Java File vs Path

2017-09-02 java

I’ve been using java.io.File and java.io.File*Stream since Java 1.1, a long time ago. Java 7 introduced a new file API named NIO2 containing, among others, the java.nio.file.Path and java.nio.file.Files classes. It took me a while to lose my habits and embrace the new API.

Spoiler: The most funny part of this article is at the end!

Quick comparison

java.io.File (class) java.nio.file.Path (interface)

file = new File("path/to/file.txt")

path = Paths.get("path/to/file.txt")

file = new File(parentFile, "file.txt")

path = parentPath.resolve("file.txt")

file.getFileName()

path.getFileName().toString()

file.getParentFile()

path.getParent()

file.mkdirs()

Files.createDirectories(path)

file.length()

Files.size(path)

file.exists()

Files.exists(path)

file.delete()

Files.delete(path)

new FileOutputStream(file)

Files.newOutputStream(path)

new FileInputStream(file)

Files.newInputStream(path)

file.listFiles(filter)

Files.list(path) .filter(filter) .collect(toList())

Some additional notes:

  • Path throws IOException more often than File, and rarely return a boolean to tell if something was done (mkdirs(), delete())

  • File is more object oriented than Path: I regret that size(), exists()…​ methods are not on the Path interface. This is probably due to the fact that this API was added in Java 7, but default methods on interfaces were added later in Java 8.

  • Path based InputStream/`OutputStream`s are less expensive from a GC point view. Thanks @kittster for mentionning this article from Cloudbees.

One liners

java.nio.file.Files allows to read, write, copy files in a single line:

Files.write(Paths.get("image.png"), bytes); (1)

List<String> lines = Files.readAllLines(Paths.get("letter.txt"), StandardCharsets.UTF_8); (2)

Files.lines(Paths.get("letter.txt"), StandardCharsets.UTF_8)
                .forEach(System.out::println);
1 Write a binary file
2 Read a text file

This nearly makes Guava IO and Commons IO useless. I regret that there isn’t any method out of the box to read/write a whole file as a single string.

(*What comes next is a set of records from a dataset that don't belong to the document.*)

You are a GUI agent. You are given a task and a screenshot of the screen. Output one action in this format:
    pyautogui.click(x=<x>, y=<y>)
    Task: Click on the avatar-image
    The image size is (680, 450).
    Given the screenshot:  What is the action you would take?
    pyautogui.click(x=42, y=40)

Many APIs (JAXB, Jackson to name a few) don’t use Path`s to read/write files, the workaround is usually use an `InputStream or an OutputStream.

try(InputStream inputStream = Files.newInputStream(path)) {
  Thing thing = (Thing) unmarshaller.unmarshal(inputStream);
}

Multiple file systems

When the File is only for local files, Path can also be used to access remote files. A Path is associated to a FileSystem.

To create a new Path instances, there is not constructor (Path is interface), we need to call a factory method. The above 2 lines are the same:

path = Paths.get("path/to/file.txt");
path = FileSystems.getDefault().getPath("path/to/file.txt");

As the default file system is the local one, you get a path to a local file. Depending on the underlying file system, you’ll get a different implementation: sun.nio.fs.UnixPath, sun.nio.fs.WindowsPath…​

With this trick in mind, we can read the content of a Zip file, as if we had extracted it:

URI zipUri = new URI("jar:file:/path/to/archive.zip")
try(FileSystem zipFS = FileSystems.newFileSystem(zipUri, emptyMap())) { (1)
    Path zipPath = zipFS.getPath("/archive") (2)
        Files.list(zipPath)
                .map(Path::toString)
                .forEach(System.out::println);
}
1 "Mount" the Zip file as a file system
2 zipPath is of type com.sun.nio.zipfs.ZipPath

You can even plug additional file systems: ZIP, SFTP, SMB, WebDAV, SSH/SCP, Amazon S3, In memory, HDFS, …​ This almost means you can read a remote file as if it were local.